(Recorded data)
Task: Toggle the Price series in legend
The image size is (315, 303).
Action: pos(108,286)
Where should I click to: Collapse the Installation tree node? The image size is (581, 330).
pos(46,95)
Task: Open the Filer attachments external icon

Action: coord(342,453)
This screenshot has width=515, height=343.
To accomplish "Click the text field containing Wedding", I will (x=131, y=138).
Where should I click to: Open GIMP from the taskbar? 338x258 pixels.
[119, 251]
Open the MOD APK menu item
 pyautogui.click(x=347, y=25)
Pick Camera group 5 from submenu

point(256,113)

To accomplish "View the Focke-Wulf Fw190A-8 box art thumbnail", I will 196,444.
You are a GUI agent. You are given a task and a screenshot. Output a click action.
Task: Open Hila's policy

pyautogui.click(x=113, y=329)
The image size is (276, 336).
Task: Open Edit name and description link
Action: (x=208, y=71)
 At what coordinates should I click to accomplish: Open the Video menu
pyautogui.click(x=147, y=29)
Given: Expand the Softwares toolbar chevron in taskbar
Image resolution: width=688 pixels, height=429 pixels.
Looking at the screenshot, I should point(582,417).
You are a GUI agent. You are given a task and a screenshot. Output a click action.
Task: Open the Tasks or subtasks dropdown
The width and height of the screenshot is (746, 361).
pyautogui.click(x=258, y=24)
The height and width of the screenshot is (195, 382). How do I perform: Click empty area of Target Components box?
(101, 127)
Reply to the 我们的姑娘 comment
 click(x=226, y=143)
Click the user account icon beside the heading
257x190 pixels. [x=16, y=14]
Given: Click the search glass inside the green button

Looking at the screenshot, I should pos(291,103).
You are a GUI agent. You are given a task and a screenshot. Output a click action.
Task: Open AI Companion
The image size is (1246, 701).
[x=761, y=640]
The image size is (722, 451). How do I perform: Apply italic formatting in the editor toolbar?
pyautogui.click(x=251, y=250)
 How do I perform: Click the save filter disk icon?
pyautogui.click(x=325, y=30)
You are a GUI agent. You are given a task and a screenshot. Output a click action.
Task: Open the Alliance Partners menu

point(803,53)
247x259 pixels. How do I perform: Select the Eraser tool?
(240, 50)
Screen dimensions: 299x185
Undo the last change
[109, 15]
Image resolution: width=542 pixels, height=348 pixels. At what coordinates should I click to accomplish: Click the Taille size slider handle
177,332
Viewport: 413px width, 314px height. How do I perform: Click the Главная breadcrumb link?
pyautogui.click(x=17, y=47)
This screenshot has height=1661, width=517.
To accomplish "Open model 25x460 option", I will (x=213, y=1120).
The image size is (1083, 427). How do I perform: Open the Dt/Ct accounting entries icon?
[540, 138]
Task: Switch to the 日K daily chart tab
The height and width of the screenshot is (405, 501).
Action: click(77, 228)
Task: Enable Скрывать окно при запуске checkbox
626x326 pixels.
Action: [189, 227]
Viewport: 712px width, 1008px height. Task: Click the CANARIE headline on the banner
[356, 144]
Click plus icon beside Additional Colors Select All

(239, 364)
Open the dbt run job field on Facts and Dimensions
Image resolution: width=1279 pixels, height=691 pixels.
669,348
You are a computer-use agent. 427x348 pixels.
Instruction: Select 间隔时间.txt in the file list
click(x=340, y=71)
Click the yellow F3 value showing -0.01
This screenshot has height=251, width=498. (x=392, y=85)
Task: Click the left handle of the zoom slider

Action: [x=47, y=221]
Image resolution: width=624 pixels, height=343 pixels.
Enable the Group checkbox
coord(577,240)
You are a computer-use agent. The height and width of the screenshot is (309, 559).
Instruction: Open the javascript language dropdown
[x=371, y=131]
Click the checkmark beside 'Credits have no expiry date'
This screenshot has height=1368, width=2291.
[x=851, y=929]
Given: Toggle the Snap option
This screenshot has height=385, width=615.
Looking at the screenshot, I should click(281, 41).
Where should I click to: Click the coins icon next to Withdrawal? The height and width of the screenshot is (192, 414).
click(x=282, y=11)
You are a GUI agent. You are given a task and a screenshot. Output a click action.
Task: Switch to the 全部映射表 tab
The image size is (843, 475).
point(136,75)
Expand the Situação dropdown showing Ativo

Task goal
Extract every line from the records above that contains the word "Toggle".

Task solution
Task: Toggle the Price series in legend
Given: Toggle the Snap option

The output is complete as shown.